THE PROBLEM: In the records below, take the part that opens with the line containing "You are a GUI" and closes with the line containing "pyautogui.click(x=96, y=170)", both ends included, and format only those lines as a numbered list with blank lines left out. Leave the pictures out of your answer.

THE RECORDS:
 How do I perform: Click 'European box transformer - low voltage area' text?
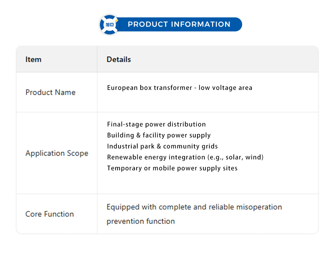[179, 88]
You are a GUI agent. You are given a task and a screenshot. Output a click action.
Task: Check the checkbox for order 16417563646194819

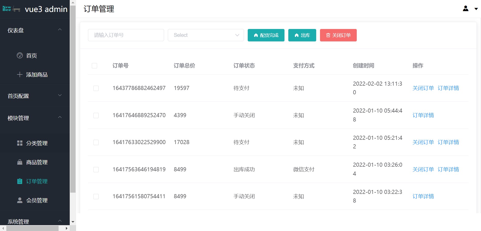pyautogui.click(x=96, y=170)
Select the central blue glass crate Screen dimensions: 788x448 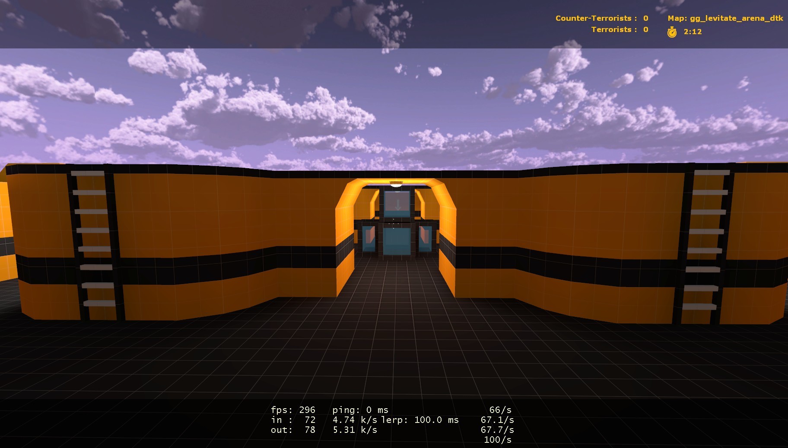click(x=397, y=241)
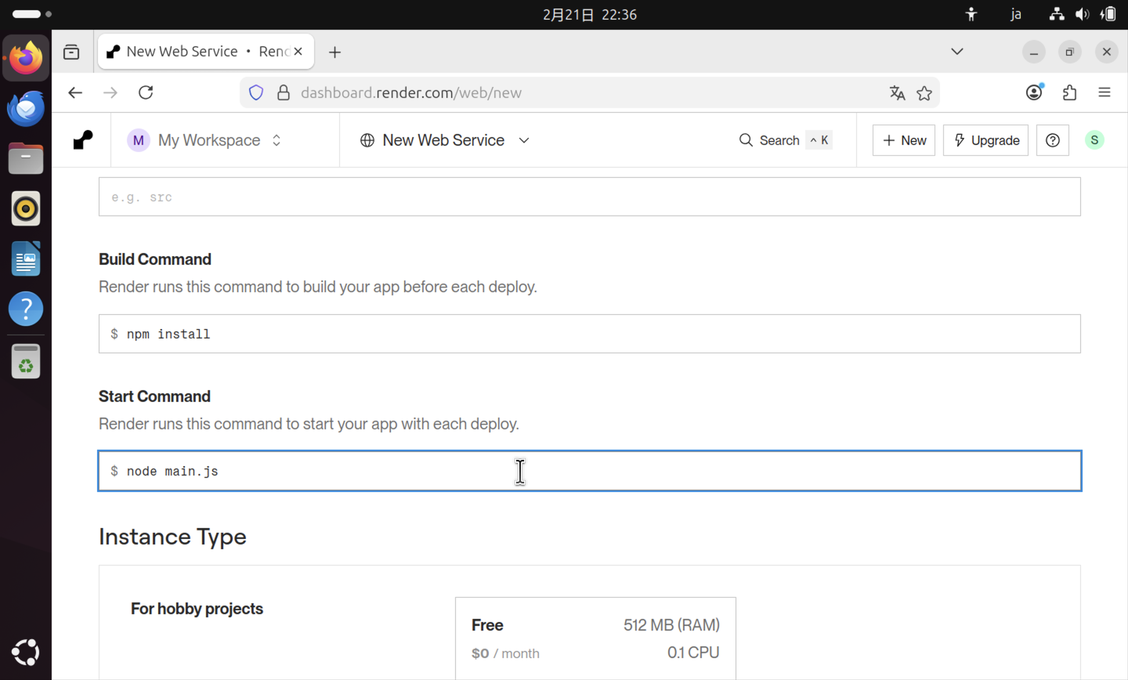The height and width of the screenshot is (680, 1128).
Task: Click the Render logo home icon
Action: click(x=83, y=140)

FINAL ANSWER:
1. You are a GUI agent. You are given a task and a screenshot. Output a click action.
2. Task: Check the checkbox for order 16417563646194819
3. pyautogui.click(x=96, y=170)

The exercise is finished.